时间：14:00 - 15:00

地点：数学高等研究院报告厅

组织者：阮勇斌，黄德力，印焘， 宋海，周家耀

报告人：印焘 Tao Yin（浙江大学生命科学研究院）

摘要：Anti-cancer immunotherapies have demonstrated remarkable success against multiple solid tumors; however, for many patients, efficacy remains modest and temporary due to primary and/or acquired resistance. In recent years, we have sought to identify new mechanisms of immune suppression in the tumor microenvironment. For instance, while investigating novel suppressive mechanisms in melanoma, we discovered that nerve growth factor (NGF) mediates both melanoma cell-intrinsic and -extrinsic immunosuppression. In melanoma cells, autocrine NGF engages TrkA receptor, leading to desensitization of IFN-g signaling, and subsequent exclusion of T and NK cells.

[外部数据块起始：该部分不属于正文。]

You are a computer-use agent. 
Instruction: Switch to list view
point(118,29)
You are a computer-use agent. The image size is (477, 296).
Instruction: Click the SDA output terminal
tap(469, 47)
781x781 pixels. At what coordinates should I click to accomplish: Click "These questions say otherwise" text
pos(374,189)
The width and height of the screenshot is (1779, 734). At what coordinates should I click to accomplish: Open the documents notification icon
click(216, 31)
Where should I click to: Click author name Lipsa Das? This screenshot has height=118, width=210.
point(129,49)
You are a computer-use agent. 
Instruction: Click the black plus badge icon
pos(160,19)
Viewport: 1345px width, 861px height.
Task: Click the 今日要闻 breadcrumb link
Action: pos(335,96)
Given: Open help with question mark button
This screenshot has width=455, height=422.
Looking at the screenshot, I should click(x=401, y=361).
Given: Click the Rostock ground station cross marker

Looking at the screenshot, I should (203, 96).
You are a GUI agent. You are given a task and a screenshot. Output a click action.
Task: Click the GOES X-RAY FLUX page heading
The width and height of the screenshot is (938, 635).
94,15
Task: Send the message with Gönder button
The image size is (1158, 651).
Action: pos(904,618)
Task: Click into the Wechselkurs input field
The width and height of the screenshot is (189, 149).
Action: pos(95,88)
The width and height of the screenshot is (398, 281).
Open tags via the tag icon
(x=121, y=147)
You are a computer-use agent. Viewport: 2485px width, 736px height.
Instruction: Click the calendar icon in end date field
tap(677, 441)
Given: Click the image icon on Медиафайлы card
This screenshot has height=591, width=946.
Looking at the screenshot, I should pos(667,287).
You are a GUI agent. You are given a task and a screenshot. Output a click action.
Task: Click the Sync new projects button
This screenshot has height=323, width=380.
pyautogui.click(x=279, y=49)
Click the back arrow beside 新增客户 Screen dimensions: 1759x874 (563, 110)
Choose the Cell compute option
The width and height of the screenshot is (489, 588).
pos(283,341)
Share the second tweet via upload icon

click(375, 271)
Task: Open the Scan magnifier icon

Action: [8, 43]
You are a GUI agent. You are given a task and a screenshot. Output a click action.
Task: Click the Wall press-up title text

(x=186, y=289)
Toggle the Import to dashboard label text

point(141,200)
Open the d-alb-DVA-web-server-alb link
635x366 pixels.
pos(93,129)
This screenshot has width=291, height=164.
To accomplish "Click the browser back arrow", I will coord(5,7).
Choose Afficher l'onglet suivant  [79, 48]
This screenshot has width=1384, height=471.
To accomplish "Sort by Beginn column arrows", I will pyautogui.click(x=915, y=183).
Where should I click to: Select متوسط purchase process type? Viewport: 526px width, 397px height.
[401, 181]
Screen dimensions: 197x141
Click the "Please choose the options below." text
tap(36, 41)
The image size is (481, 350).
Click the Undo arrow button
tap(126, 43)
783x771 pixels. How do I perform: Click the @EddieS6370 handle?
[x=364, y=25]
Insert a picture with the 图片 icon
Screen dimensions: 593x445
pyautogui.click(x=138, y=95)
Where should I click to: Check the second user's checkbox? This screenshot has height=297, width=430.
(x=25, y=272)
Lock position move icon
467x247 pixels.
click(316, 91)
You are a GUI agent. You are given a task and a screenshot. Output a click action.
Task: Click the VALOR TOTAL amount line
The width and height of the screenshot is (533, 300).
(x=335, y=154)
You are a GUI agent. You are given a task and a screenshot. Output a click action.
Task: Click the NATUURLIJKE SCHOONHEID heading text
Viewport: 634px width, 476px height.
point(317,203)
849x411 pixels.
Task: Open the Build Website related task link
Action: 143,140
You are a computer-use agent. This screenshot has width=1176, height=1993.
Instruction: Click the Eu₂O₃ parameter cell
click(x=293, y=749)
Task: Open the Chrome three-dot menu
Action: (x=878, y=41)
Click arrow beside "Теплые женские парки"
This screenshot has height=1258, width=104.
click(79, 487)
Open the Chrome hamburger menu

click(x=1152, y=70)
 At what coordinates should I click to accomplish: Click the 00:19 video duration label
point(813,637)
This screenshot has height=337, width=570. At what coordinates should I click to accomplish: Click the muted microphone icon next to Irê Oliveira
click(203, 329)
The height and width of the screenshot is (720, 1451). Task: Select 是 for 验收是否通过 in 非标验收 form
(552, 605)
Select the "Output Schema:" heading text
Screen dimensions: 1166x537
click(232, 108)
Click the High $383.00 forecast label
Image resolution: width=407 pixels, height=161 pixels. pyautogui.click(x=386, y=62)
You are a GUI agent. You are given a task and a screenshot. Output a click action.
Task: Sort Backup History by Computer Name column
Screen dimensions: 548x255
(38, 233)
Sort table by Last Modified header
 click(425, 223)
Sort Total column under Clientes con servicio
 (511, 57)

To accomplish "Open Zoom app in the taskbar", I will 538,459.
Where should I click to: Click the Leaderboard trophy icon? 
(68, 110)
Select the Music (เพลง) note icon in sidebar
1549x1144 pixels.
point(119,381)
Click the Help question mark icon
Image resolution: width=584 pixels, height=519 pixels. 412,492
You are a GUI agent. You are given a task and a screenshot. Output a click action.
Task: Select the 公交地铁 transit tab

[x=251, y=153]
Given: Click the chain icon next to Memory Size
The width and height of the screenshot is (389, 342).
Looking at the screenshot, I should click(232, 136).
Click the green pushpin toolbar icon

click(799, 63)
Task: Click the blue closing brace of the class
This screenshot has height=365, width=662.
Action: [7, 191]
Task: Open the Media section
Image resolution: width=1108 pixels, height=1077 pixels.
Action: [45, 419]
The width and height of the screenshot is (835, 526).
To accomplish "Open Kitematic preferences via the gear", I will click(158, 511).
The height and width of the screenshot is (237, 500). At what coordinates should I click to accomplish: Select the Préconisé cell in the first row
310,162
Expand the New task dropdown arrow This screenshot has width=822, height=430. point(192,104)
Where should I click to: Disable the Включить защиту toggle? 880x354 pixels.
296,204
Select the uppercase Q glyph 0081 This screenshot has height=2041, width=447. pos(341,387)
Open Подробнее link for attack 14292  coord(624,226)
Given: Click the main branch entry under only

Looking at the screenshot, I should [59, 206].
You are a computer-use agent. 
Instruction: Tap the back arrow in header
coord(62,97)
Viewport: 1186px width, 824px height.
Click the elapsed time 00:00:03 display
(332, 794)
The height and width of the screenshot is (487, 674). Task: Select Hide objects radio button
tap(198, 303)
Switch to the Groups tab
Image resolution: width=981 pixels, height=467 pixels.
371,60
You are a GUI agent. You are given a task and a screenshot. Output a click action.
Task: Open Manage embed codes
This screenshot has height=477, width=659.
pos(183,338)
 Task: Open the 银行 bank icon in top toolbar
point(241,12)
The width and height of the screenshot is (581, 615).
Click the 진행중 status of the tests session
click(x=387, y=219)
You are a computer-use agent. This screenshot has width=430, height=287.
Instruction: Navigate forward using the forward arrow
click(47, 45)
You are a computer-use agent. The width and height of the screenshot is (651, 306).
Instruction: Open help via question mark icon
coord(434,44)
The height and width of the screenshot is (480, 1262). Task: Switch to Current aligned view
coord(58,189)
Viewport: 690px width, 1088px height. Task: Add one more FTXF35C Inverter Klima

In parallel, paracrine NGF suppresses TCR signaling and effector function of T cells. Genetic or pharmacological targeting of NGF sensitizes melanoma to immune checkpoint blockade (ICB) therapy. Together, these findings reveal a comprehensive mechanism by which the NGF-TrkA axis suppresses anti-tumor T cell immunity, thereby providing a novel therapeutic strategy for immunotherapy.